Osmanlı Rus savaşları sonrası Kırım, Balkanlar ve Kafkasya’ dan göç eden kardeşlerimiz Osmanlı Himayesinde özellikle Trakya, Ankara, Bursa ve Eskişehir’ e yerleştirilmişler. Eskişehir ilinde Kırım göçmenlerinin kurduğu ilk köylerden Seyitgazi ilçesine bağlı Aksaklı ile Çifteler ilçesine bağlı Ilıcabaşı köylerinin mazisi 1858-1860 yıllarına kadar uzanıyor. Devam eden göçler neticesinde Kırım Türkleri şehrimizde 33 köy ve birçok mahalle kurmuşlar. Işıklar Mahallesi, Ömerağa Mahallesi, Mamure Mahallesi, Hacıseyit Mahallesi, Şeker Mahallesi, İhsaniye Mahallesi ve Kırım Caddesi Kırım göçmenlerinin yerleştirildikleri mahallelerin başında geliyor. 

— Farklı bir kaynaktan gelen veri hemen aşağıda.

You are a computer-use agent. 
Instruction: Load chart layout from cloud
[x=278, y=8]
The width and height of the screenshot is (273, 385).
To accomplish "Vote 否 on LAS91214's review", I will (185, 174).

Bu göçler vesilesi ile şehrimize gelen Kıpçak Türkleri ve Tatar kardeşlerimiz beraberinde getirdikleri kültürün bir parçası da Tel(li) Şırak ve Koraz Telleme. 

Düğünlerin başlangıç ilanıdır Tel Şırak Telleme. Erkek tarafına genç yeni evli erkekler ( kırcımanlar -35-45 yaş arası erkekler) davet edilir. Çeşitli ikramlar eğlence esnasında “Tel Şırağı” hazırlamaya başlarlar. Yarım turp veya kavunu terazi şeklinde sopanın iki ucuna hareket edecek şekilde iplerle bağlanır. Üzeri renkli elişi kağıtları ile süslenir. Sabaha karşı süslenen şırak düğün evinde diğer misafirlere gösterilerek eğlenti yapılır. Sabah tellenen şırak bir genç ve bir erkek çocuğu ile hediyeler eşliğinde kız tarafına gönderilerek düğünün başladığı ilan edilir. Şırağın anlamı ışıktır. Tellenen şırakta evin ışığı olan kadını temsil eder.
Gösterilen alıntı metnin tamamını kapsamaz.